Australia and New Zealand
• Significant loss of biodiversity is projected to occur by 2020 in some ecologically-rich sites including the Great Barrier Reef and Queensland Wet Tropics. Other sites at risk include Kakadu wetlands, south-west Australia, sub-Antarctic islands and the alpine areas of both countries.

Europe
• Nearly all European regions are anticipated to be negatively affected by some future impacts of climate change and these will pose challenges to many economic sectors. Climate change is expected to magnify regional differences in Europe’s natural resources and assets. Negative impacts will include increased risk of inland flash floods, and more frequent coastal flooding and increased erosion (due to storminess and sealevel rise). The great majority of organisms and ecosystems will have difficulties adapting to climate change. Mountainous areas will face glacier retreat, reduced snow cover and winter tourism, and extensive species losses (in some areas up to 60% under high emission scenarios by 2080).

Latin America
• By mid-century, increases in temperature and associated decreases in soil water are projected to lead to gradual replacement of tropical forest by savanna in eastern Amazonia. Semi-arid vegetation will tend to be replaced by arid-land vegetation. There is a risk of significant biodiversity loss through species extinction in many areas of tropical Latin America.

North America
• Coastal communities and habitats will be increasingly stressed by climate change impacts interacting with development and pollution. Population growth and the rising value of infrastructure in coastal areas increase vulnerability to climate variability and future climate change, with losses projected to increase if the intensity of tropical storms increases. Current adaptation is uneven and readiness for increased exposure is low.

Polar Regions
• In the Polar Regions, the main projected biophysical effects are reductions in thickness and extent of glaciers and ice sheets, and changes in natural ecosystems with detrimental effects on many organisms including migratory birds, mammals and higher predators. In the Arctic, additional impacts include reductions in the extent of sea ice and permafrost, increased coastal erosion, and an increase in the depth of permafrost seasonal thawing.

Small Islands
• Climate change is projected by the mid-century to reduce water resources in many small islands, e.g., in the Caribbean and Pacific, to the point where they become insufficient to meet demand during low rainfall periods.

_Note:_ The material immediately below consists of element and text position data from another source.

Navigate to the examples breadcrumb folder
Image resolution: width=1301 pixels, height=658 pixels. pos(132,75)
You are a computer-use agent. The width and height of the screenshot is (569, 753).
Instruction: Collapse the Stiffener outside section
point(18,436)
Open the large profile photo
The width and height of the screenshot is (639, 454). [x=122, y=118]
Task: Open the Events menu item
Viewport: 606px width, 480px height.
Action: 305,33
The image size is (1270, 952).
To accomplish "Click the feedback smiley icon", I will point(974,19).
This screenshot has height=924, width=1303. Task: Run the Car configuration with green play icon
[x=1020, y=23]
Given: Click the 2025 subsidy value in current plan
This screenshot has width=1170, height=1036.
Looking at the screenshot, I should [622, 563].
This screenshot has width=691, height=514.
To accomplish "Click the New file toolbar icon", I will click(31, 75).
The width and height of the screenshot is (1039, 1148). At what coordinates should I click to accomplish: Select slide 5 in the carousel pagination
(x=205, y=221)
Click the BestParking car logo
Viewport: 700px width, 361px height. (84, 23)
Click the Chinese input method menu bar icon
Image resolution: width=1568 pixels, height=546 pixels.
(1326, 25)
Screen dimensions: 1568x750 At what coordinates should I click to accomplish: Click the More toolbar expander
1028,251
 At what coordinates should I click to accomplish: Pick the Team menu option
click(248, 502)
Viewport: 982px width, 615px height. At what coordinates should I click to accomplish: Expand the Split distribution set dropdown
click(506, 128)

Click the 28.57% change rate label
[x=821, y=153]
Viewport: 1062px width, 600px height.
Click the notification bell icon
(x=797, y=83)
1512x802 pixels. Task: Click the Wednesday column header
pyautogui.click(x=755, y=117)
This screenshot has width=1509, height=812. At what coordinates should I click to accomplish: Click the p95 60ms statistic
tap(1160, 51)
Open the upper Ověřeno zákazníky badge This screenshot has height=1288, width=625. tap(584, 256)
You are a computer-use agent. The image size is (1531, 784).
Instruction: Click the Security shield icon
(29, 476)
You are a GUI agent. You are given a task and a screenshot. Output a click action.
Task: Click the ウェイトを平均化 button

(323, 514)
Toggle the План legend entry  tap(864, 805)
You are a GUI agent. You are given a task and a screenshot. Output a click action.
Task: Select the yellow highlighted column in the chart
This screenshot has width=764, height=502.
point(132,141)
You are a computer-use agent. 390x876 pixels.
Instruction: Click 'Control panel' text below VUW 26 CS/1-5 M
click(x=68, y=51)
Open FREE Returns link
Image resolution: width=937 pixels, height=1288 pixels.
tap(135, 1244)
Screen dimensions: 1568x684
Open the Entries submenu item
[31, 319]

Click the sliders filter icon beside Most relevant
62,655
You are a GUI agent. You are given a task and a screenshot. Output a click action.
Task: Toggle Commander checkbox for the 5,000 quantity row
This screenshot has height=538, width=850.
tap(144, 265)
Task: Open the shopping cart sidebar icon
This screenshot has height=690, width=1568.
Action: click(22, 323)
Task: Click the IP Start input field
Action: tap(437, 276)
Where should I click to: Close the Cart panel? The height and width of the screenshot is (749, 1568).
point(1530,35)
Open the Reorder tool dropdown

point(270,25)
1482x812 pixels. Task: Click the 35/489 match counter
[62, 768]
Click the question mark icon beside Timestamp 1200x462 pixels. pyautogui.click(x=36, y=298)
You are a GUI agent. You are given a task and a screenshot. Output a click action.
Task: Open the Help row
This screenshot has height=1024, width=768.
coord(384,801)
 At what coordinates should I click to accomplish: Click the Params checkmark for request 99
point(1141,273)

For a light-hearted look at climate change, see the April 1 post of RealClimate:

The hypothesis begins with the simple observation that most sheep are white, and therefore have a higher albedo than the land on which they typically graze (see figure below). This effect is confirmed by the recent Sheep Radiation Budget Experiment. The next step in the chain of logic is to note that the sheep population of New Zealand has plummeted in recent years. The resulting decrease in albedo leads to an increase in absorbed Solar radiation, thus warming the planet.